If the talus bone moves during the ankle fracture, it means that the joint is no longer in a symmetrical position, causing the ankle to be unstable. When this happens, invasive surgery is often needed to both address the fracture and stabilize the joint as a whole. If the talus bone does not move, you have a stable fracture.
The type of treatment you get for your ankle break is dependent on the location of the fracture.

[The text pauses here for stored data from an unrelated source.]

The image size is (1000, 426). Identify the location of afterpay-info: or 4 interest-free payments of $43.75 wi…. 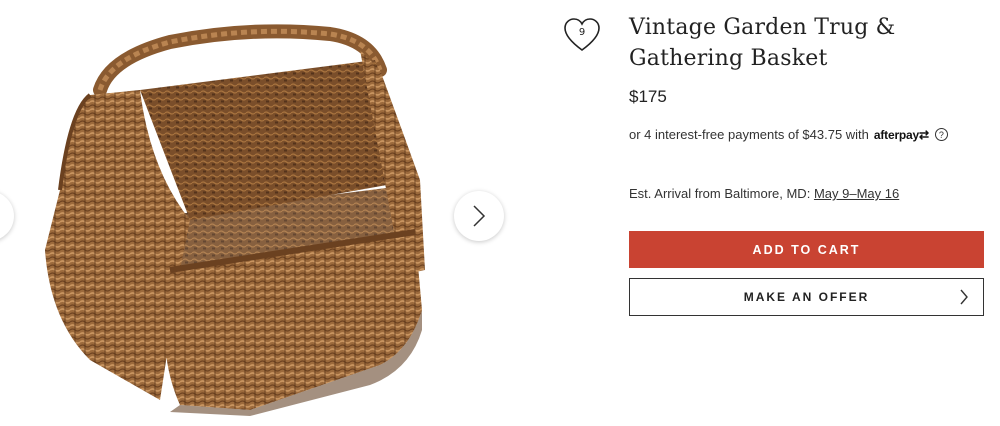
(806, 134).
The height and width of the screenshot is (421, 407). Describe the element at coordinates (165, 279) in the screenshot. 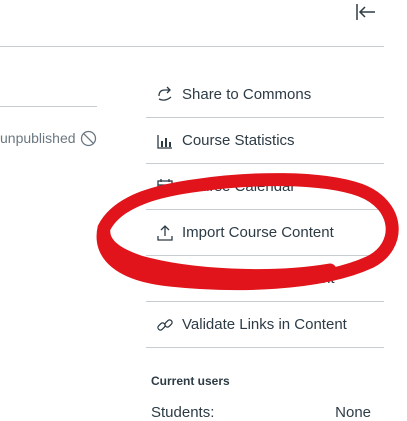

I see `download-icon` at that location.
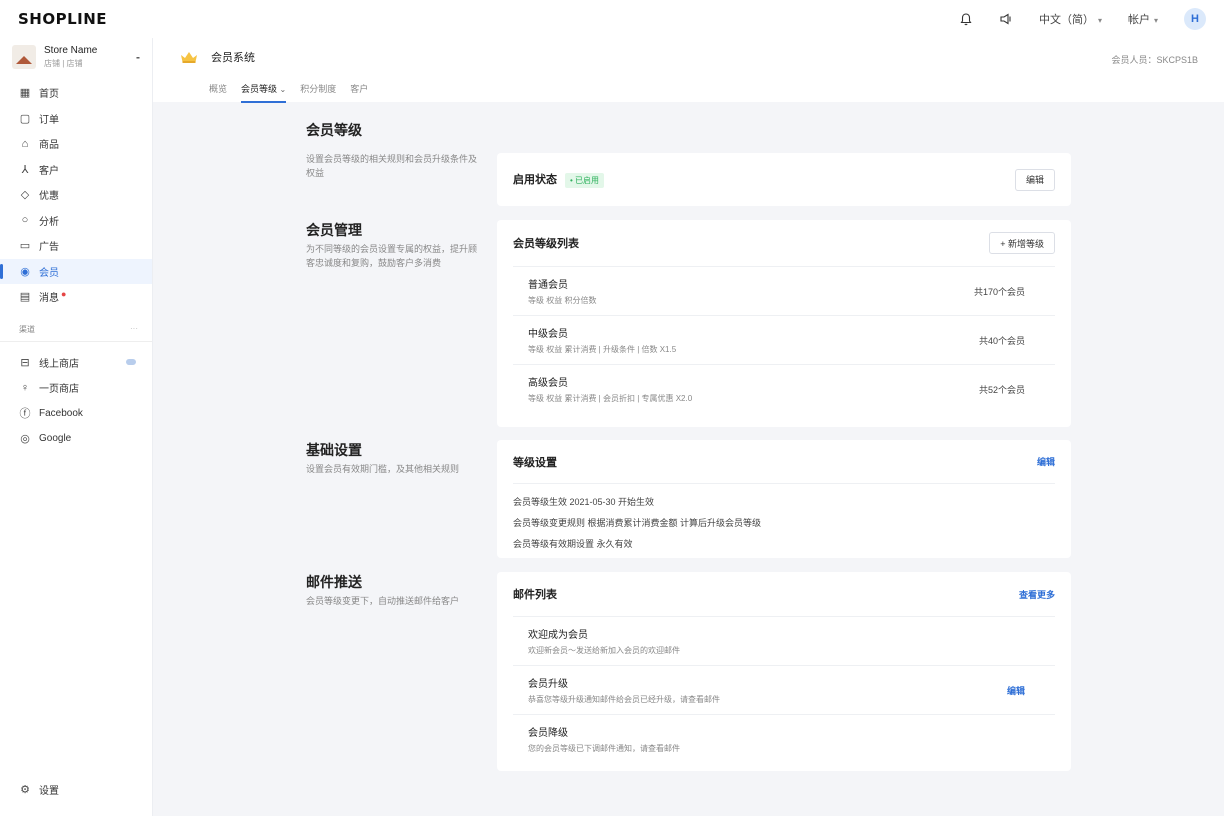 The image size is (1224, 816). What do you see at coordinates (638, 523) in the screenshot?
I see `setting-line: 会员等级变更规则 根据消费累计消费金额 计算后升级会员等级` at bounding box center [638, 523].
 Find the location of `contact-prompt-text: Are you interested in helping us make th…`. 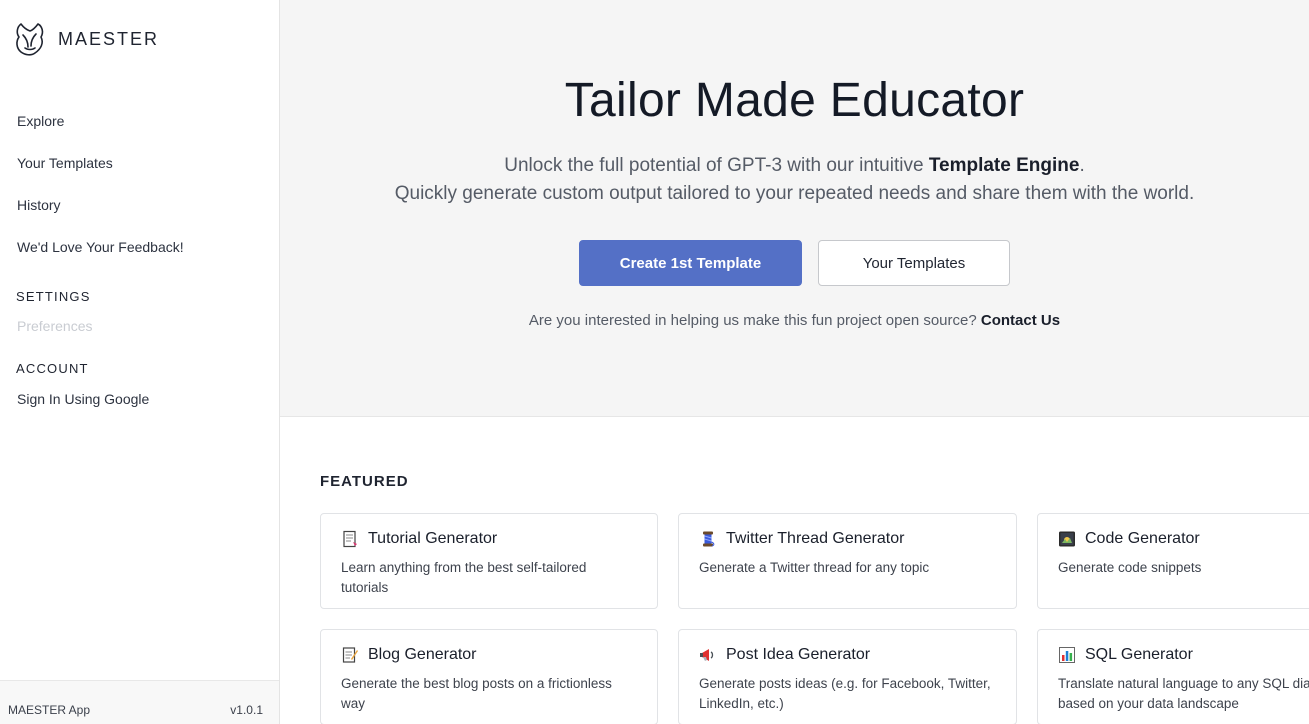

contact-prompt-text: Are you interested in helping us make th… is located at coordinates (752, 320).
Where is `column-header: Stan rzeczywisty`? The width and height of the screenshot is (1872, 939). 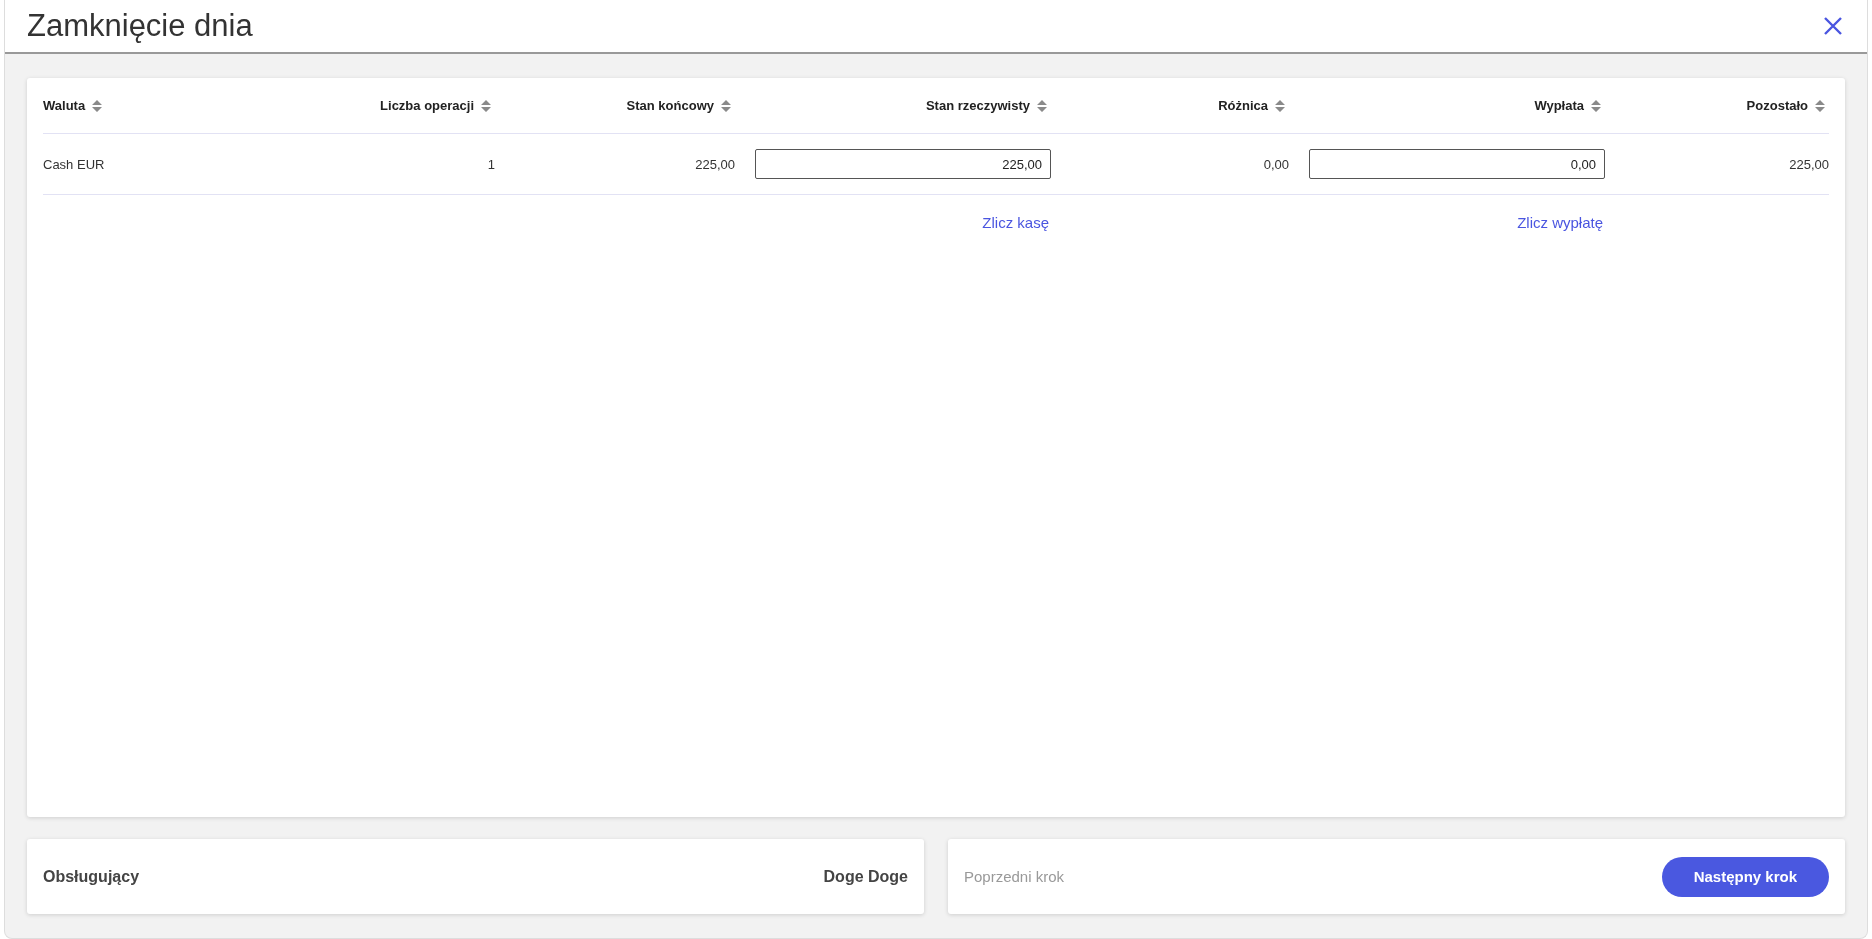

1. A Lateral Malleolus Fracture. This is a fibula-only fracture that occurs at the bottom portion of the fibula. It is a fracture of that “bony” knob on the outside portion of your ankle, which is called the lateral malleolus. This is an extremely common type of ankle break and permitting that the talus is stable and your ligaments are undamaged, then no surgery is needed. If the talus bone is unstable or ligaments are damaged, surgery is needed to repair these conditions.
2. A Medial Malleolus Fracture. This is a tibia-only fracture that occurs at the end of the tibia. It is a fracture of the “bony” knob portion of the inside of your ankle which is called the medial malleolus. Unfortunately, an isolated fracture of this kind is quite rare and so it almost always needs surgery to fix because the lining of the bone folds into the fracture site at the time of the injury. When this lining folds inward, the bone cannot heal properly on its own.
3. A Bimalleolar Ankle Fracture. This is a tibia and fibula-based fracture, where you sustain a break to both the inner and outer “knobs” of your ankles. This almost always results in an unstable fracture, requiring surgery to fix, as the ankle joint alignment is almost always affected. This type of fracture must be repaired properly to forego arthritis and long-term complications with walking, running, jumping, and so on.
4. A Bimalleolar Equivalent Fracture. This is a fracture of the fibula accompanied by a tear in the inner side ankle ligaments. The ankle joint with this injury is unstable, therefore, requires surgery to fix.
5. Posterior Malleolus Fracture. This is a tibia-only fracture that is rather rare to experience as an isolated fracture. Essentially, this is a fracture of the back of the tibia bone at the level of the ankle joint. It is much more likely to see this type of fracture with a lateral malleolus fracture as the tibia and fibula share ligament attachments. You may also see this with a bimalleolar or a trimalleolar ankle fracture.
6. Trimalleolar Fracture. This type of fracture is similar to a bimalleolar ankle fracture in that both the tibia and fibula are broken, but the posterior malleolus is also broken. The posterior malleolus is the bone in the back of the tibia. This means that your medial (inner tibia knob), lateral (outer fibula knob) and posterior (back of tibia) are all broken, requiring surgery.
7. A Pilon or Plafond Fracture. This type of fracture is often a result of a high-impact injury caused by something like an automobile accident or heavy fall from great heights. This fracture is found in the “roof” of the ankle, found at the end of the tibia. With this kind of break, your talus is almost always damaged, the cartilage that covers the talus is damaged, and the fibula becomes fractured. Surgery is required and arthritis is a common side effect.
8. Maisonneuve Fracture. If you have the unfortunate experience of falling while rotating, it can cause your foot to hit the ground at an awkward angle, causing a fracture in the upper part of the fibula near the knee. This is also accompanied by an ankle sprain and is experienced by individuals who ski, dance, or do gymnastics.
A final type of fracture that gets an honorable mention because it’s not classified as an ankle fracture specifically, is a syndesmotic injury. There is a grouping of ligaments that bind your distal tibia and your fibula together (syndesmosis), which are prone to becoming sprained (syndesmotic injury). However, during extreme external rotations or dorsiflexion of the talus bone, you can easily fracture the lower part of your ankle joint.